As mobile developers race to integrate more advanced AI features into apps, from real-time image enhancements to offline voice assistants, the pressure is mounting to maintain speed, efficiency, and power consumption across diverse hardware environments. SME2, an update to Arm’s v9 architecture, targets precisely these needs by accelerating matrix-heavy workloads used in computer vision and generative AI tasks, all without adding extra complexity for developers.

Crucially, these gains are delivered not through specialised chips, but through standard CPUs already in use across smartphones, part of a broader shift toward heterogeneous computing, where AI workloads are distributed across CPUs, GPUs, NPUs, and other processing units depending on context and efficiency.

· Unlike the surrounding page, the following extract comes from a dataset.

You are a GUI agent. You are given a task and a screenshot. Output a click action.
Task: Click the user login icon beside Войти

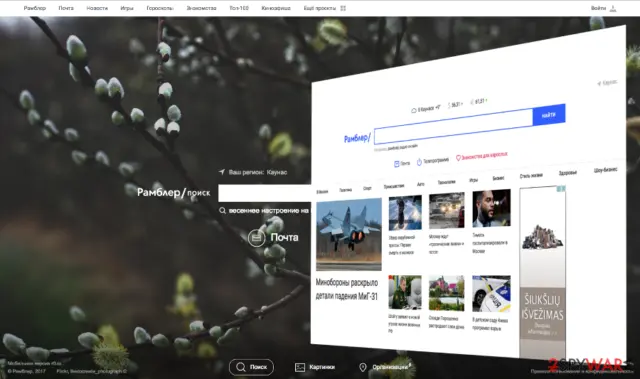(x=613, y=8)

A silent update with big implications

Perhaps the most significant aspect of Arm’s SME2 rollout is that developers do not need to rewrite or adapt their code to benefit. SME2 is automatically activated via Arm’s KleidiAI, a software acceleration layer that sits within widely used Android AI frameworks and runtime libraries. Through integration with Google’s XNNPACK, Microsoft’s ONNX Runtime, Alibaba’s MNN, and others, SME2 routes matrix operations directly to the enhanced hardware instructions, streamlining performance without developer intervention.

This silent optimisation means that once SME2-compatible hardware reaches users’ hands, apps already using supported frameworks will see automatic boosts in speed and efficiency. For example, Google’s Gemma 3 model reportedly delivers six times faster response times on SME2-enhanced hardware. Tasks like summarising 800-word documents can now begin in under one second, all running locally on a single CPU core.

These improvements come at a time when the AI arms race is moving rapidly toward the edge. On-device AI reduces reliance on cloud processing, unlocking lower latency and increased privacy while cutting dependency on network connectivity. One leading software vendor has already committed to shifting much of its application’s token generation from the cloud to mobile, citing advances such as SME2 as a tipping point.

Building AI ecosystems across platforms

The broader implications extend beyond Android. SME2 benefits are already available on the latest iOS devices that support Arm-based architecture. In total, nine million apps are currently running on Arm, supported by a developer ecosystem more than 22 million strong. By embedding SME2 into the software stack itself, Arm is aiming to unify the developer experience and enable consistent AI performance across ecosystems.

This cross-platform strategy underlines a key point: AI is no longer a value-add for mobile apps, it is becoming foundational. Developers building on top of KleidiAI-enhanced frameworks will be positioned to deliver faster, richer AI features without navigating a labyrinth of hardware fragmentation or writing device-specific optimisations.

Arm’s message to developers is direct, prepare now by aligning with KleidiAI-supported frameworks, and your applications will be ready to exploit SME2-enhanced devices as they arrive. With mobile AI capabilities expected to expand rapidly over the coming year, early alignment may determine not just performance, but market competitiveness.

As the AI layer of the smartphone becomes more intelligent, more responsive, and more local, it is the underlying architecture, and how seamlessly it adapts, that will shape the user experience. Arm’s SME2 may sit deep in the stack, but its impact will be felt in the way everyday apps learn, listen, enhance and predict, all in real time, from the palm of the hand.